§ **EXCERPT TO READ**
※ ※ ※
I have personally covered every Subway Series game since the inception of the Mets and Yankees squaring off for real in 1997. That first game was special for Met fans as Dave Mlicki spun a complete game shutout with Met fans cheering up a storm in the Bronx.
But the Mike Piazza/ Roger Clemens subplot remains the signature theme of this series. These were 2 players who could not have been more different. From the moment I met Mike Piazza, he was so respectful of the needs of the media and every year in spring training I would have great chats with him about a variety of things including our mutual love for the country, baseball, and Jesus Christ–not necessarily in that order.
Meanwhile, Clemens was distant and often not accessible to the media and more than that he tried to intimidate people who did not blindly agree with him. One day at Yankee Stadium, I asked him about how Piazza seemed to dominate him time and time again. He stared in my direction trying to intimidate me and I just stared right back at him like I would any bully in the park growing up in the Bronx. And the same result–he looked away.
※ ※ ※
§ **EXERCISE OBJECTIVE**
Answer these questions using the piece about the Subway Series:
(a) Who pitched a complete game shutout in the first Subway Series game?
(b) What three things does the writer say he and Mike Piazza both love?
(c) Where was the writer when he asked Roger Clemens about Piazza?
The listing has no connection to the piece about the Subway Series.

§ **STORED DATA**
※ ※ ※
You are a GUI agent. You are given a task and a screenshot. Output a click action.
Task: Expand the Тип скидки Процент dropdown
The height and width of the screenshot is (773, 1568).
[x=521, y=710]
※ ※ ※
§ **WORKED ANSWER**
(a) Dave Mlicki
(b) The country, baseball, and Jesus Christ
(c) Yankee Stadium